Carrard, puis de la Dre Anne Cornevin, a fondé la Junior SEMS. Une association qui regroupe les étudiants et les jeunes médecins passionnés par le sport et l’exercice pour la santé. La jeunesse nous pousse à revisiter les certitudes et j’espère que nous saurons suivre leur élan dans le futur. Le domaine du sport et de la santé bénéficiera de la mise en place de systèmes de communication interdisciplinaires. Aujourd’hui, la digitalisation des dossiers est à l’âge de pierre. Le sport de haut niveau donne des modèles d’agrégation des informations (médecins, physiothérapeutes, données d’entrainement et de performance), et nous devrions nous en inspirer pour le fonctionnement avec nos patients. Le sport d’élite a toujours été un laboratoire d’où sont sorties des innovations intéressantes, il est temps que ce modèle soit répliqué dans la pratique clinique. Pour cela, il faut pouvoir valoriser le travail de tous les intervenants et surtout le temps nécessaire à la coordination et la communication. S’il est accepté (et un peu remboursé) que les médecins passent du temps à échanger avec d’autres professionnels, cela n’est pas le cas des physiothérapeutes. C’est un grand frein à la vraie interdisciplinarité.

Pour travailler bien ensemble, il est utile, voire nécessaire, de connaître les compétences des autres professions. La meilleure façon de le faire et de participer à des formations dans les autres branches, ou mieux encore de développer des formations communes, comme nous avons eu l’occasion de le faire en 2018 avec le congrès conjoint Sportfisio et SEMS. Il serait intéressant de poursuivre dans cette voie.
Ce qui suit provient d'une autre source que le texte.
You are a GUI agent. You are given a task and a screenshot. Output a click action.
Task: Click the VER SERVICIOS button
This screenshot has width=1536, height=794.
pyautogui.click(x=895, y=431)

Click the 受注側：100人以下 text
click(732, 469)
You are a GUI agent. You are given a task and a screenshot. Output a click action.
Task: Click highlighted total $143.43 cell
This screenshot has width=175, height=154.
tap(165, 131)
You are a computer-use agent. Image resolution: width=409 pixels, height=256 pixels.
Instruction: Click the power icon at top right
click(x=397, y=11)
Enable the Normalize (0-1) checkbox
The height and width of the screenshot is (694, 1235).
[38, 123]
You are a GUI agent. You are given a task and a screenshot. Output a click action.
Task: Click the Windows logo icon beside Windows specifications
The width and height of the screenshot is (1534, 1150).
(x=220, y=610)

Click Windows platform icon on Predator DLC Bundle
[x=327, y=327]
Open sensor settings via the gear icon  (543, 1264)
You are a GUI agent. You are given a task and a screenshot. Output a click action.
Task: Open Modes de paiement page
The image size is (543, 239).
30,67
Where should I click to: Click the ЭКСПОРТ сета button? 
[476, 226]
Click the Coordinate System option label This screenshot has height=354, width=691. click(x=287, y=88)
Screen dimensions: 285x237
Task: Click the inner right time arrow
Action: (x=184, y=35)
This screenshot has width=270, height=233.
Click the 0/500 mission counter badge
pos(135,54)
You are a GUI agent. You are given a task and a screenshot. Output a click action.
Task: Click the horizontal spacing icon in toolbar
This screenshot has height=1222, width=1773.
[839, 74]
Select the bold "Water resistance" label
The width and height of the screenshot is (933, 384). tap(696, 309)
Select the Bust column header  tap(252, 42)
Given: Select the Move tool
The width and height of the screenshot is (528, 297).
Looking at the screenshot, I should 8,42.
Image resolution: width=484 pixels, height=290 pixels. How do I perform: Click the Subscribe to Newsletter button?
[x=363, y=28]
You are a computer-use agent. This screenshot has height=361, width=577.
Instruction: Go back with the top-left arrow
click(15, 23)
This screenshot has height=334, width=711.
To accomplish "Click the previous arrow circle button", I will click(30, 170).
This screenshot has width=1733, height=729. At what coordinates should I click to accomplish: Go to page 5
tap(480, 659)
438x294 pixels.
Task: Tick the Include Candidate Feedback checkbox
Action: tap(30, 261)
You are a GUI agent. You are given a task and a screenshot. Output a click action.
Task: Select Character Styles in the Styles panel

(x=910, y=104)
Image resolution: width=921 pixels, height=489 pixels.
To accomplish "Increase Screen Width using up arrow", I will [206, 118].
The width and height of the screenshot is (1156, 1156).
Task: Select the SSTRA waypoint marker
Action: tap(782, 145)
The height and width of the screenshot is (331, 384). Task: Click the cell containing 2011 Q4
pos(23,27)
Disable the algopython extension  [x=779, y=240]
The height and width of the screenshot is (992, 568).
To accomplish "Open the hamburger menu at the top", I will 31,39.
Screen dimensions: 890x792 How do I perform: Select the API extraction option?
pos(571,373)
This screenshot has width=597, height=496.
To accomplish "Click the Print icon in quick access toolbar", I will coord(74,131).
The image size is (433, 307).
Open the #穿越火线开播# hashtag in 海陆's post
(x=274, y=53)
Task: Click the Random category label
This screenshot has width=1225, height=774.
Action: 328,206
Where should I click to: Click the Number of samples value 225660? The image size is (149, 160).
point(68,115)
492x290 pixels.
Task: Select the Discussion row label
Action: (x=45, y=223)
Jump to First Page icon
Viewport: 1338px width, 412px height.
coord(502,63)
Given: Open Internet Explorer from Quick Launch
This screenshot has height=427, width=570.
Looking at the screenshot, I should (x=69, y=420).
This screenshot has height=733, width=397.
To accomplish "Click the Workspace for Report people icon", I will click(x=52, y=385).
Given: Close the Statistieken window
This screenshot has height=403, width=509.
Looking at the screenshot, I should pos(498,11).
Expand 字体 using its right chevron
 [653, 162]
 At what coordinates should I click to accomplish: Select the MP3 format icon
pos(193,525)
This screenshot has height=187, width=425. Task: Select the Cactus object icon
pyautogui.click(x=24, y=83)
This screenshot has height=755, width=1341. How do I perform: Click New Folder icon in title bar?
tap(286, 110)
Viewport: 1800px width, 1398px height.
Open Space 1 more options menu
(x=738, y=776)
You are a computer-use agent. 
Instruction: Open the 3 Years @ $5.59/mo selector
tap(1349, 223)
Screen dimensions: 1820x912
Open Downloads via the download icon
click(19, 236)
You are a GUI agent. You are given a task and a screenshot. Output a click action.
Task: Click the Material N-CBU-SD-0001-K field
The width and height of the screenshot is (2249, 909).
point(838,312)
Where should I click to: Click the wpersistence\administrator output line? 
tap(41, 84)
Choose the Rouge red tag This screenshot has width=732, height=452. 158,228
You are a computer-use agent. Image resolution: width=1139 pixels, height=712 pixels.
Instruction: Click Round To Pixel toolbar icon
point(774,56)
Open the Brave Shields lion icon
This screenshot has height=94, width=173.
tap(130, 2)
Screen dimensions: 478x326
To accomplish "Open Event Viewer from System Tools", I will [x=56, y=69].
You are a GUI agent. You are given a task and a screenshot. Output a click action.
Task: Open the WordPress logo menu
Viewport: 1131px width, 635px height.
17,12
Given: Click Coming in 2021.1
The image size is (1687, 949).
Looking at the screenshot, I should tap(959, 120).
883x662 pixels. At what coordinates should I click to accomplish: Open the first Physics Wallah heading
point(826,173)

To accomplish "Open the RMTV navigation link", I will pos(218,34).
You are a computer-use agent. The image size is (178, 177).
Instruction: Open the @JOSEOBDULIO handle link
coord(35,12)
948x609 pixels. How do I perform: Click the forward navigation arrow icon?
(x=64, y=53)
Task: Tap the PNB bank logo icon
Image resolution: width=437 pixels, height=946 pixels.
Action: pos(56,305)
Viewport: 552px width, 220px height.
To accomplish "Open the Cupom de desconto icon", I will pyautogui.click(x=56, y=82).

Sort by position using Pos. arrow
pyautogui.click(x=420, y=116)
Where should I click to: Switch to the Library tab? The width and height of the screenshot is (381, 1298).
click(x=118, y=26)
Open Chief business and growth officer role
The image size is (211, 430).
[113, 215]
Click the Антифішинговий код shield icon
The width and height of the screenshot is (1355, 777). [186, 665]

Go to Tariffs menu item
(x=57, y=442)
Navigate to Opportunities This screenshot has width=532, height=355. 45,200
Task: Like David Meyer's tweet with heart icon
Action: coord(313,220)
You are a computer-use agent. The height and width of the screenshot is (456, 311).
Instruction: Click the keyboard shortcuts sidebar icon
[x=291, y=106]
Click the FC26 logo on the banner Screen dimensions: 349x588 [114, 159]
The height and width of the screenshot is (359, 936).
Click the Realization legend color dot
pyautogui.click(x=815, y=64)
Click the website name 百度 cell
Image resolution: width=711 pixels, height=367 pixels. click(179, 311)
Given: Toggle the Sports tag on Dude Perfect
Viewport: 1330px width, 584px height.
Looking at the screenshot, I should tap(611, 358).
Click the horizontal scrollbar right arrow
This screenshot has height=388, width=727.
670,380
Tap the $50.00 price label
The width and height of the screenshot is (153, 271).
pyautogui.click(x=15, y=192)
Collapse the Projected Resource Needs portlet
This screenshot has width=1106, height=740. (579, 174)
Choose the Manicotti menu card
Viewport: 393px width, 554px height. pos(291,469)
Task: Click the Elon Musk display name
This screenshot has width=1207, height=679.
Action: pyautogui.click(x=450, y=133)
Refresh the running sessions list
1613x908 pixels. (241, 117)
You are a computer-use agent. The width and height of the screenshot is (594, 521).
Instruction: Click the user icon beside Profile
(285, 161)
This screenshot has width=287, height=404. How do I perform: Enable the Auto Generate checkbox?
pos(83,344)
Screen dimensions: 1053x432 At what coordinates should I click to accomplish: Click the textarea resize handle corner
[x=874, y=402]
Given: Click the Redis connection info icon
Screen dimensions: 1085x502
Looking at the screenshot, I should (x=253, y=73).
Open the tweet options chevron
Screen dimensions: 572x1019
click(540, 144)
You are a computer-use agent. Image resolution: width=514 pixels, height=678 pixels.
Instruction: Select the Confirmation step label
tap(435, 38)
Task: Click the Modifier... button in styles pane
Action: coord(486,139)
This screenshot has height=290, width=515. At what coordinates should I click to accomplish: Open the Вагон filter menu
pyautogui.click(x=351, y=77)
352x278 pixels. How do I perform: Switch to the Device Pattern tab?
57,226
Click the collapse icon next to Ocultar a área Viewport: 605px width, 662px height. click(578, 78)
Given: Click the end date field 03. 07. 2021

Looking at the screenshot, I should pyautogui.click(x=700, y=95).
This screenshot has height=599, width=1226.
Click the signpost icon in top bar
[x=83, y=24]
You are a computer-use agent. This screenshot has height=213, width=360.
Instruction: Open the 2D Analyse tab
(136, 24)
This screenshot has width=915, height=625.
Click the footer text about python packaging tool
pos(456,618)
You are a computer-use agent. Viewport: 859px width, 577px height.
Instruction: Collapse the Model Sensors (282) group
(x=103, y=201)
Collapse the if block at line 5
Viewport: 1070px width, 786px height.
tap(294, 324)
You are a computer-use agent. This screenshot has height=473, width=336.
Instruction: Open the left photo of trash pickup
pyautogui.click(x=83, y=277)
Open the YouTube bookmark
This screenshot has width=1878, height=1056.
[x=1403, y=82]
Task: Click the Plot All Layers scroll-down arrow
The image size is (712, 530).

Il y a quelques années, un de mes étudiants à fait une étude sur le contenu des ordonnances de physiothérapie dans le cas de pathologies de l’appareil locomoteur. L’étude a montré que les indications fournies par le prescripteur étaient souvent peu détaillées et insuffisamment pertinentes pour le thérapeute. D’un autre côté, les thérapeutes avaient rarement contact avec le prescripteur, ce qui laissait parfois le patient dans une sorte de no man’s land entre les deux professionnels. Ceci doit changer, et peut-être que la première étape serait de revoir le système de prescription, au sens pratique, avec un outil de communication à deux voies qui intégrerait la prescription et le feedback pour combler ce déficit identifié. Pour cela, médecins et physiothérapeutes doivent travailler ensemble.

En décembre 2021, nous avons organisé le premier symposium sur le safeguarding en Suisse, ensemble avec la physiothérapie, la nutrition et la psychologie du sport. Cette union logique entre les soignants du sport se révèle enrichissante pour tous et nous comptons bien continuer sur cette voie, qui présente de nombreux défis dans les années à venir.

Dans tous ces projets, un point doit rester le focus de nos actions : la meilleure prise en charge possible pour nos patients et athlètes, intégrant les compétences jointes de nos deux professions, en respectant l’autonomie et le bienêtre physique et psychique de tous (y compris les soignants).